▸ **Your instructions**: Copy out every one of the items below word for word, with nothing changed.

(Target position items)
......

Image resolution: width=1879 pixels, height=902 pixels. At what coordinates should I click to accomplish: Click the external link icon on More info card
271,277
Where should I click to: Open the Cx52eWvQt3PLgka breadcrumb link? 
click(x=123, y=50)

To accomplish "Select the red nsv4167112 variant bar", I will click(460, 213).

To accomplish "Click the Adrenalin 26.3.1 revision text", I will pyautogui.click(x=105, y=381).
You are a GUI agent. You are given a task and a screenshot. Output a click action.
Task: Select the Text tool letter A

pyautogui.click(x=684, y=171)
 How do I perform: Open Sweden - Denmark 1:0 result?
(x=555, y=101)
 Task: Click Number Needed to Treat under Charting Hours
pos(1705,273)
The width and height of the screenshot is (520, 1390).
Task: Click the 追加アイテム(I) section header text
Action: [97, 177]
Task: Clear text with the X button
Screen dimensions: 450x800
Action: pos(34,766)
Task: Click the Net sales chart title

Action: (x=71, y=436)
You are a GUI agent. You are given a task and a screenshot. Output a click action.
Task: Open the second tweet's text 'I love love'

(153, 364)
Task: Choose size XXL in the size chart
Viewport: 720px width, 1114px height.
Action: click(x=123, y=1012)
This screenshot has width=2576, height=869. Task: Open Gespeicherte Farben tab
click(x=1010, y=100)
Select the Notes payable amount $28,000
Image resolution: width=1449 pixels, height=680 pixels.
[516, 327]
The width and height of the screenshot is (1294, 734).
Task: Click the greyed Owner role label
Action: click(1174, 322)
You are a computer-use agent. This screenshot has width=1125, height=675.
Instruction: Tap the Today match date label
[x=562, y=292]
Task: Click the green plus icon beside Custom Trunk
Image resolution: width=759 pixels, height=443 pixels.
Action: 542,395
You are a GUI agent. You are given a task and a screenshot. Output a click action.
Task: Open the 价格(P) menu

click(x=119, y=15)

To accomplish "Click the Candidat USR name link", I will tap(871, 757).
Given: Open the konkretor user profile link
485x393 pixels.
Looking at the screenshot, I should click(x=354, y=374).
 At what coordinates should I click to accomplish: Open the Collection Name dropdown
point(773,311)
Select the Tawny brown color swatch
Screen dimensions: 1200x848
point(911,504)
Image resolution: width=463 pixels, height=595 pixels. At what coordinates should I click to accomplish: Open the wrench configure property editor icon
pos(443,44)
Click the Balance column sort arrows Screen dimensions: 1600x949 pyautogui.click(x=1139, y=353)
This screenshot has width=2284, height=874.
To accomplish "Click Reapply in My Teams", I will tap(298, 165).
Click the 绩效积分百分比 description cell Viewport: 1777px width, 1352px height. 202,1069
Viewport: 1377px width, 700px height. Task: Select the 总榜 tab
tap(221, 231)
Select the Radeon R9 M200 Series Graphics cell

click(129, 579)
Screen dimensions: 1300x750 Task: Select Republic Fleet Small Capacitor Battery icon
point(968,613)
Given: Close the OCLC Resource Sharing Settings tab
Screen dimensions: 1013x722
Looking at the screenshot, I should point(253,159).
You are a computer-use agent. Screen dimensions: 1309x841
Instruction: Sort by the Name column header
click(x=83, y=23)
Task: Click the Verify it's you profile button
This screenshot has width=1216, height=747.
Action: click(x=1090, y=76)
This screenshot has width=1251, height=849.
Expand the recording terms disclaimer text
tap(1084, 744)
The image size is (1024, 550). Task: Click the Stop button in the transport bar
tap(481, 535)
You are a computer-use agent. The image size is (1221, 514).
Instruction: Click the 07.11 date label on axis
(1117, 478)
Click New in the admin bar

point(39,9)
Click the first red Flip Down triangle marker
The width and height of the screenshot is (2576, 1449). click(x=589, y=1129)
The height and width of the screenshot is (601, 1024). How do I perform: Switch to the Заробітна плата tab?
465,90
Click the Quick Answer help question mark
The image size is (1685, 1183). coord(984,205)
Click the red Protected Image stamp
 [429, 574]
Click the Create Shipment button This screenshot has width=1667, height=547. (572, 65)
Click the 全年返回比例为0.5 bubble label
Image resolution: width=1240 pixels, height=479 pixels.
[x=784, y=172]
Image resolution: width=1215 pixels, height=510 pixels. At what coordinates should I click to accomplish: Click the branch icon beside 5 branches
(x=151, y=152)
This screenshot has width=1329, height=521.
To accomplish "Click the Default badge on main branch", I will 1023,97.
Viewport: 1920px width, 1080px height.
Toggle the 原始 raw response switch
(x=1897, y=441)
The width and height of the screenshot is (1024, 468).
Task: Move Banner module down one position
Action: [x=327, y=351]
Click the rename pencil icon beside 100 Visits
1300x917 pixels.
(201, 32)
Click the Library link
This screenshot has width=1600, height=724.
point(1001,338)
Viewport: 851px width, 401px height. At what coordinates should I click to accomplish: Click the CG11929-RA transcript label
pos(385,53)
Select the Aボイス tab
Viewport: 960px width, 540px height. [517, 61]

......

▸ **The result**:
Image resolution: width=1879 pixels, height=902 pixels. At what coordinates should I click to accomplish: Click the external link icon on More info card
271,277
Where should I click to: Open the Cx52eWvQt3PLgka breadcrumb link? 
click(x=123, y=50)

To accomplish "Select the red nsv4167112 variant bar", I will click(460, 213).

To accomplish "Click the Adrenalin 26.3.1 revision text", I will pyautogui.click(x=105, y=381).
You are a GUI agent. You are given a task and a screenshot. Output a click action.
Task: Select the Text tool letter A

pyautogui.click(x=684, y=171)
 How do I perform: Open Sweden - Denmark 1:0 result?
(x=555, y=101)
 Task: Click Number Needed to Treat under Charting Hours
pos(1705,273)
The width and height of the screenshot is (520, 1390).
Task: Click the 追加アイテム(I) section header text
Action: [97, 177]
Task: Clear text with the X button
Screen dimensions: 450x800
Action: pos(34,766)
Task: Click the Net sales chart title

Action: (x=71, y=436)
You are a GUI agent. You are given a task and a screenshot. Output a click action.
Task: Open the second tweet's text 'I love love'

(153, 364)
Task: Choose size XXL in the size chart
Viewport: 720px width, 1114px height.
Action: click(x=123, y=1012)
This screenshot has width=2576, height=869. Task: Open Gespeicherte Farben tab
click(x=1010, y=100)
Select the Notes payable amount $28,000
Image resolution: width=1449 pixels, height=680 pixels.
[516, 327]
The width and height of the screenshot is (1294, 734).
Task: Click the greyed Owner role label
Action: click(1174, 322)
You are a computer-use agent. This screenshot has width=1125, height=675.
Instruction: Tap the Today match date label
[x=562, y=292]
Task: Click the green plus icon beside Custom Trunk
Image resolution: width=759 pixels, height=443 pixels.
Action: 542,395
You are a GUI agent. You are given a task and a screenshot. Output a click action.
Task: Open the 价格(P) menu

click(x=119, y=15)

To accomplish "Click the Candidat USR name link", I will tap(871, 757).
Given: Open the konkretor user profile link
485x393 pixels.
Looking at the screenshot, I should click(x=354, y=374).
 At what coordinates should I click to accomplish: Open the Collection Name dropdown
point(773,311)
Select the Tawny brown color swatch
Screen dimensions: 1200x848
point(911,504)
Image resolution: width=463 pixels, height=595 pixels. At what coordinates should I click to accomplish: Open the wrench configure property editor icon
pos(443,44)
Click the Balance column sort arrows Screen dimensions: 1600x949 pyautogui.click(x=1139, y=353)
This screenshot has width=2284, height=874.
To accomplish "Click Reapply in My Teams", I will tap(298, 165).
Click the 绩效积分百分比 description cell Viewport: 1777px width, 1352px height. 202,1069
Viewport: 1377px width, 700px height. Task: Select the 总榜 tab
tap(221, 231)
Select the Radeon R9 M200 Series Graphics cell

click(129, 579)
Screen dimensions: 1300x750 Task: Select Republic Fleet Small Capacitor Battery icon
point(968,613)
Given: Close the OCLC Resource Sharing Settings tab
Screen dimensions: 1013x722
Looking at the screenshot, I should point(253,159).
You are a computer-use agent. Screen dimensions: 1309x841
Instruction: Sort by the Name column header
click(x=83, y=23)
Task: Click the Verify it's you profile button
This screenshot has width=1216, height=747.
Action: click(x=1090, y=76)
This screenshot has width=1251, height=849.
Expand the recording terms disclaimer text
tap(1084, 744)
The image size is (1024, 550). Task: Click the Stop button in the transport bar
tap(481, 535)
You are a computer-use agent. The image size is (1221, 514).
Instruction: Click the 07.11 date label on axis
(1117, 478)
Click New in the admin bar

point(39,9)
Click the first red Flip Down triangle marker
The width and height of the screenshot is (2576, 1449). click(x=589, y=1129)
The height and width of the screenshot is (601, 1024). How do I perform: Switch to the Заробітна плата tab?
465,90
Click the Quick Answer help question mark
The image size is (1685, 1183). coord(984,205)
Click the red Protected Image stamp
 [429, 574]
Click the Create Shipment button This screenshot has width=1667, height=547. (572, 65)
Click the 全年返回比例为0.5 bubble label
Image resolution: width=1240 pixels, height=479 pixels.
[x=784, y=172]
Image resolution: width=1215 pixels, height=510 pixels. At what coordinates should I click to accomplish: Click the branch icon beside 5 branches
(x=151, y=152)
This screenshot has width=1329, height=521.
To accomplish "Click the Default badge on main branch", I will 1023,97.
Viewport: 1920px width, 1080px height.
Toggle the 原始 raw response switch
(x=1897, y=441)
The width and height of the screenshot is (1024, 468).
Task: Move Banner module down one position
Action: [x=327, y=351]
Click the rename pencil icon beside 100 Visits
1300x917 pixels.
(201, 32)
Click the Library link
This screenshot has width=1600, height=724.
point(1001,338)
Viewport: 851px width, 401px height. At what coordinates should I click to accomplish: Click the CG11929-RA transcript label
pos(385,53)
Select the Aボイス tab
Viewport: 960px width, 540px height. [517, 61]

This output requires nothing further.